The OSHA regulation (29 CFR 1910.38), states that employers with 10 or fewer employees do not have to create a written emergency action plan. However, employers are still required by OSHA to communicate an EAP to staff. An emergency action plan must communicate the following minimum requirements:

  • Procedures for emergency evacuation, including type of evacuation and exit route assignments (29 CFR 1910.38(c)(2))
  • Procedures to be followed by employees who remain to operate critical operations before they evacuate (29 CFR 1910.38(c)(3))
  • Procedures to account for all employees after evacuation (29 CFR 1910.38(c)(4))
  • Procedures to be followed by employees performing rescue or medical duties (29 CFR 1910.38(c)(5))
  • Means of reporting fires or other emergencies (29 CFR 1910.38(c)(1))
    The name or job title of every employee who may be contacted by employees who need more information about the plan or an explanation of their duties under the plan.(29 CFR 1910.38(c)(6))

A facility that is not bound by ERP regulations may utilize the EAP if they are located in an area with access to municipal responders and emergency response resources that can facilitate an effective response.

Emergency Response Plan

Depending on industry, operations, and site hazards, sites may be required to submit specialized response plans to one or a variety of federal regulatory agencies. When an ERP is in place, the facility has established first responding capabilities with the intent to initiate offensive actions. (Note: The purpose of the first responder at the operations level, is to protect life, property, or the environment from the effects of the release, not stop the release.)

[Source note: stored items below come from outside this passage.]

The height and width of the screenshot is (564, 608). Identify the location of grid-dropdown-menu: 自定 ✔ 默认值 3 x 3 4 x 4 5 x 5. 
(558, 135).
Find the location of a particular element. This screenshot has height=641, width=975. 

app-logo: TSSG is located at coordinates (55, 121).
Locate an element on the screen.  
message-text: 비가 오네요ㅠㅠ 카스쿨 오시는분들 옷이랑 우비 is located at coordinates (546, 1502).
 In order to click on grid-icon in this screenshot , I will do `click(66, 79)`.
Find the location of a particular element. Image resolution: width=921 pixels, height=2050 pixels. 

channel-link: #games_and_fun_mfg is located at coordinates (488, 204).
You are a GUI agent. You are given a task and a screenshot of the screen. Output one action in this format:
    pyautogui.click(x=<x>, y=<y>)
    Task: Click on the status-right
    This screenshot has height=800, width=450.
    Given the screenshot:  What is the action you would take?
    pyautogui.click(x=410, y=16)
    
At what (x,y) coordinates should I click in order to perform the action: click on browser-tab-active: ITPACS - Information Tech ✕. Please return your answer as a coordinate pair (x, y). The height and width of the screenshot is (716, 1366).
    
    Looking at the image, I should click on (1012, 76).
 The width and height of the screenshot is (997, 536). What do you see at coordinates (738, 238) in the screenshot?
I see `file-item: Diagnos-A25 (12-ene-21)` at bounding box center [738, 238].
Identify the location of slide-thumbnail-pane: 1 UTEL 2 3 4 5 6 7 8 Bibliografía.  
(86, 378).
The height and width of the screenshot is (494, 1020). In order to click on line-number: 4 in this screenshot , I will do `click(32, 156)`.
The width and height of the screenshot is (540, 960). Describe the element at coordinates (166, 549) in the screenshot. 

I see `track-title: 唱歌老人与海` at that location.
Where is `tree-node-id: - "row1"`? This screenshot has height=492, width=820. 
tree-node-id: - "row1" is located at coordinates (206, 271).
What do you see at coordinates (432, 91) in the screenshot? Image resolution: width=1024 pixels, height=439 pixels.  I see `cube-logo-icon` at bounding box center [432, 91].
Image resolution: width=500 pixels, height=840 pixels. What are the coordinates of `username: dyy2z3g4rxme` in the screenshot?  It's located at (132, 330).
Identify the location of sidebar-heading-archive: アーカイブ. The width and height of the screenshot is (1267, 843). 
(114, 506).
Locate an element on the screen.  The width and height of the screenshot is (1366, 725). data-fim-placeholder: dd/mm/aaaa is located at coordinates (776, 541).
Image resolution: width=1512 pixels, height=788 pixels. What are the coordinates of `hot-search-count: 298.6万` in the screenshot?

OSHA regulations (29 CRF 1910.120(q)) state that “an emergency response plan shall be developed and implemented to handle anticipated emergencies prior to the commencement of emergency response operations. The plan shall be in writing and available for inspection and copying by employees, their representatives and OSHA personnel.” According to the Employers who will evacuate their employees from the danger area when an emergency occurs, and who do not permit any of their employees to assist in handling the emergency, are exempt from the requirements of this paragraph if they provide an emergency action plan in accordance with 29 CFR 1910.38.

Emergency response plans need to serve a specific response purpose and meet explicit planning objectives. Every response plan should include site-specific details that are unique to your facility. Below is a list of some basic planning objectives that may be relevant to your facility:

  1. Establish site specific emergency response procedures for each potential threat, risk or emergency scenario These may include, but are not limited to:
    a. Medical emergencies
    b. Hazardous releases
    c. Fire
    d. Severe weather
    e. Security issues
  2. Design an emergency response team framework and assign personnel to fill primary and alternate roles
  3. Define notification and emergency response team activation procedures
  4. Establish communication procedures and a primary and alternate Emergency Operations Center location
  5. Identify and quantify necessary response equipment
  6. Ensure emergency response team personnel receive applicable and required training
  7. Establish mitigation procedures and protective actions to safeguard the health and safety of on-site personnel and nearby communities
  8. Identify and ensure availability of responders and supply chain resources
  9. Maintain compliance with all applicable local, state, and federal requirements for environmental hazards, response plans, and training requirements
  10. Integrate best practices and lessons learned from past training and exercises, actual emergencies, and incident reviews

In order to be fully integrated with external resources, the Emergency Response Plan structure should be consistent with the National Incident Management System and integrated with Incident Command System concepts.